--- VOCI ELENCATE ---
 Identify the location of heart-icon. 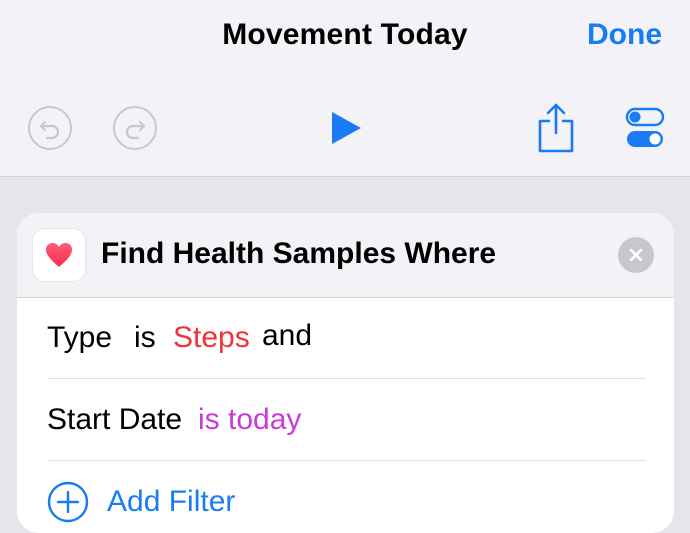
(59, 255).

--

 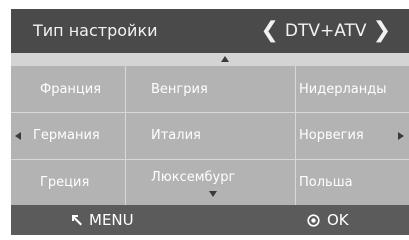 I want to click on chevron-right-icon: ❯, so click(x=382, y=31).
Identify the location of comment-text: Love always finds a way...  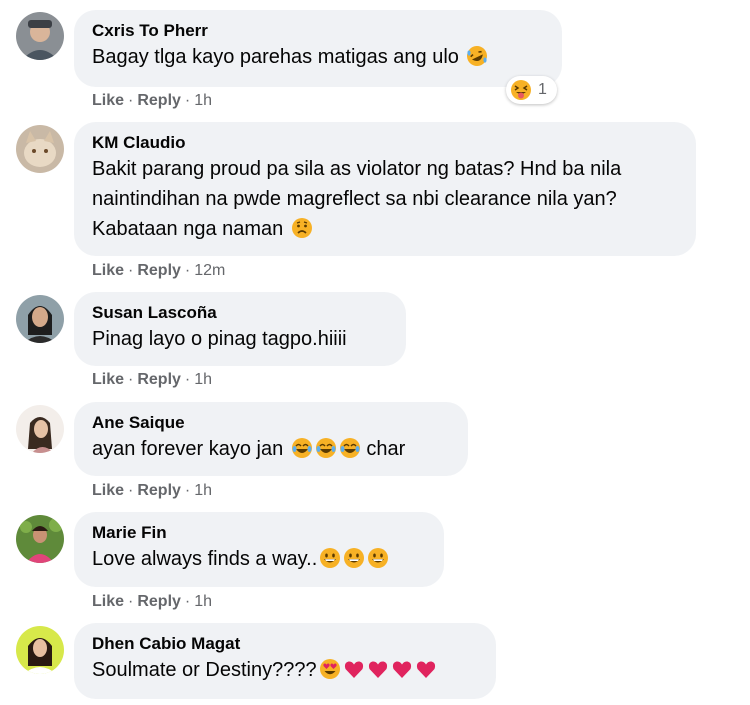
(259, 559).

--- OBIETTIVO DELL'ESERCIZIO ---
Disponi in una tabella Markdown con le colonne "Numero" e "Riga" le righe dei record che vanno da quella con "I want to click" a quella con "(259, 559).", entrambe incluse, saltando le righe vuote. Ometti le immagini dalla risposta.

--- SEZIONE RISPOSTE ---
| Numero | Riga |
|---|---|
| 1 |   I want to click on chevron-right-icon: ❯, so click(x=382, y=31). |
| 2 | Identify the location of comment-text: Love always finds a way...   |
| 3 | (259, 559). |